Google Confirms Next Android Version Won't Use Oracle's Proprietary Java APIs
An anonymous reader writes: Google is ditching the Java application programming interfaces (APIs) in Android and moving to only OpenJDK. The news first came by a "mysterious Android codebase commit" from last month submitted to Hacker News. Google confirmed to VentureBeat that Android N will rely solely on OpenJDK. “As an open-source platform, Android is built upon the collaboration of the open-source community,” a Google spokesperson told VentureBeat. “In our upcoming release of Android, we plan to move Android’s Java language libraries to an OpenJDK-based approach, creating a common code base for developers to build apps and services. Google has long worked with and contributed to the OpenJDK community, and we look forward to making even more contributions to the OpenJDK project in the future.”

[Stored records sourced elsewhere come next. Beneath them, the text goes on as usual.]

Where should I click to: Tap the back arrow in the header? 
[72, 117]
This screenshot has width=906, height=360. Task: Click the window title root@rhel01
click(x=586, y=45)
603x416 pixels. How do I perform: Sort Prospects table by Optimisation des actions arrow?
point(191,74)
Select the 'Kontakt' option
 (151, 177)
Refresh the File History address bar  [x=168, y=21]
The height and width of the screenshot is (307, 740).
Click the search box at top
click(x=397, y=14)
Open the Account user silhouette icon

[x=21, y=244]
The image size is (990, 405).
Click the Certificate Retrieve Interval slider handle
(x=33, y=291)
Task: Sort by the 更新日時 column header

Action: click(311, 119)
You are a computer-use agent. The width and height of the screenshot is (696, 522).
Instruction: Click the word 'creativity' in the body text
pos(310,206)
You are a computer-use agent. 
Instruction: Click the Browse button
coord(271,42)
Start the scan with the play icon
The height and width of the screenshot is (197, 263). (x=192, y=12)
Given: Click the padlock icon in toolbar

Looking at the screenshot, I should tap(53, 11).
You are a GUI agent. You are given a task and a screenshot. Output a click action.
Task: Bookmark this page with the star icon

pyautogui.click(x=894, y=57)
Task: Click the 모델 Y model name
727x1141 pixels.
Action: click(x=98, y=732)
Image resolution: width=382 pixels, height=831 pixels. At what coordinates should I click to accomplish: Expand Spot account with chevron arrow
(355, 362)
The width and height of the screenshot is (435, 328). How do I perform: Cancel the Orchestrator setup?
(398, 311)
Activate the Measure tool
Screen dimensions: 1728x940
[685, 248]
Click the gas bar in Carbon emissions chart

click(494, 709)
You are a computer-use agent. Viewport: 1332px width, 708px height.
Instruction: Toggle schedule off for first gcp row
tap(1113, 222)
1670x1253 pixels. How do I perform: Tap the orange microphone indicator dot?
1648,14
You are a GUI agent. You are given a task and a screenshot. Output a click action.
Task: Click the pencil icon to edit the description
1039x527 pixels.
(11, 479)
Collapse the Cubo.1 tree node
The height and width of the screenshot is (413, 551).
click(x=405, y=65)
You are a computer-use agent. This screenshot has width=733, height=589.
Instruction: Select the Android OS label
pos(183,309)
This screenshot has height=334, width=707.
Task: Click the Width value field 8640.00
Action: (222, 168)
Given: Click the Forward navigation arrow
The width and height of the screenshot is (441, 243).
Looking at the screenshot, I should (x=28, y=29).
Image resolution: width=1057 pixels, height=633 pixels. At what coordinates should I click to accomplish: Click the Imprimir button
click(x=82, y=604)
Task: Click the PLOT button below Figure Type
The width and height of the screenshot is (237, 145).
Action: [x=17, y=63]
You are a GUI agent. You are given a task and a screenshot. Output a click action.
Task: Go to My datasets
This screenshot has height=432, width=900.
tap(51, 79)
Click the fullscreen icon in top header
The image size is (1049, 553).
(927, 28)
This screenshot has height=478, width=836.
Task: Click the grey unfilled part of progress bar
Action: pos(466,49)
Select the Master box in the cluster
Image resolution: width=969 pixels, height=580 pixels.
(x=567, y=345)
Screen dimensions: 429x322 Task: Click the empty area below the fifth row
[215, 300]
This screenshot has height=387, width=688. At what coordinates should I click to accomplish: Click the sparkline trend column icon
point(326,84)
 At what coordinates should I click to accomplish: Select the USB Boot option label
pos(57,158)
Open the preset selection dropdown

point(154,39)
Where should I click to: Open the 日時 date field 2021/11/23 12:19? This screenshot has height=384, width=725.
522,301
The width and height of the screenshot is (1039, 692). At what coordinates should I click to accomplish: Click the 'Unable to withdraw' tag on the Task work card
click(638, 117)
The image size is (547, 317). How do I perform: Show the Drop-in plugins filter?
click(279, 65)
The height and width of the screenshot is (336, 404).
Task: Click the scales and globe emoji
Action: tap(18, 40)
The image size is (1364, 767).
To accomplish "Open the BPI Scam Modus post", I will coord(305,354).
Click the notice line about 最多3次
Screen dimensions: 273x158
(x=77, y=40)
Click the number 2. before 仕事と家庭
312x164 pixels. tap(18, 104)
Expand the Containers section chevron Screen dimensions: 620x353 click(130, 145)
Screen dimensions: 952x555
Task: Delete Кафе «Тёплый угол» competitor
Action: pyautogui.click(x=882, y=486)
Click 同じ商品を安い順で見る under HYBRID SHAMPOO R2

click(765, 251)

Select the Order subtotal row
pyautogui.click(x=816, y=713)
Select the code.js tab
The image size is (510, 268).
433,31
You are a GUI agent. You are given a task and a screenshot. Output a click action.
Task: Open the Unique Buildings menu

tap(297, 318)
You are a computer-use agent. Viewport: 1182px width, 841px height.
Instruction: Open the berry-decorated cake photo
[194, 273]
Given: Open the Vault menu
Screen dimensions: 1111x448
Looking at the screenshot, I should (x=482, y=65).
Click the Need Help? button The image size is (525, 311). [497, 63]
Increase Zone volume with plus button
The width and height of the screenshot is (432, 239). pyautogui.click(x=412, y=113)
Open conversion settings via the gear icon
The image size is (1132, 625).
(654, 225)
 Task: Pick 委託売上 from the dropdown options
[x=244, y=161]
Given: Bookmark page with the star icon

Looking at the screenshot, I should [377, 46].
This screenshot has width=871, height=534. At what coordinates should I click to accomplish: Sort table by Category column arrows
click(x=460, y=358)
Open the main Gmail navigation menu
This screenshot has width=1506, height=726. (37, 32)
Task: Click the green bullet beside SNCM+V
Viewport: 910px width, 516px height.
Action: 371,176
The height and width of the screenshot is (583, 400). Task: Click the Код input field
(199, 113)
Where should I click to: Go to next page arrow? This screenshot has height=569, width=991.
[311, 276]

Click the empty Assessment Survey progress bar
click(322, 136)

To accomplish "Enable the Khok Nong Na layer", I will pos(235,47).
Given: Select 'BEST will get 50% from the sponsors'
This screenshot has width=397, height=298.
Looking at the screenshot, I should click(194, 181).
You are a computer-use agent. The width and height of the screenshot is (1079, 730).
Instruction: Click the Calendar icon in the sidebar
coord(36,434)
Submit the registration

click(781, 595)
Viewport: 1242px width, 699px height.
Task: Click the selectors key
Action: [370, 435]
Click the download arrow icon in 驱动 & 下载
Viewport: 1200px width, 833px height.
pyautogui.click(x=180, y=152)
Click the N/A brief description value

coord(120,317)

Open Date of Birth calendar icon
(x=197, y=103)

i hate java, and i hate the java on android even more. good thing there is an NDK.
It sure didn't take long for you academic types to chime in.
Yeah, I'm sure it's nice that you're able to sit there in your filthy office or stand in front of a half-asleep class, rambling on about UML, OO and abstractions.
But none of the shit you spew works in the real world.
As for the rest of us, well, we have to get real work done! And that means getting down and dirty with messy APIs, with legacy code, with ever-changing specs, and facing down the uncertainty that's present in real projects.
We don't have the luxury of just ignoring the difficult parts of the problems we're facing, unlike you academic types who readily do that. We don't have semester after semester to waste on perfecting simple software which will never actually be used by anyone. We can't claim that our ideas work, but then never actually implement them.
The "abstraction" you speak of is a concept that only works in one's mind. It does not happen in reality.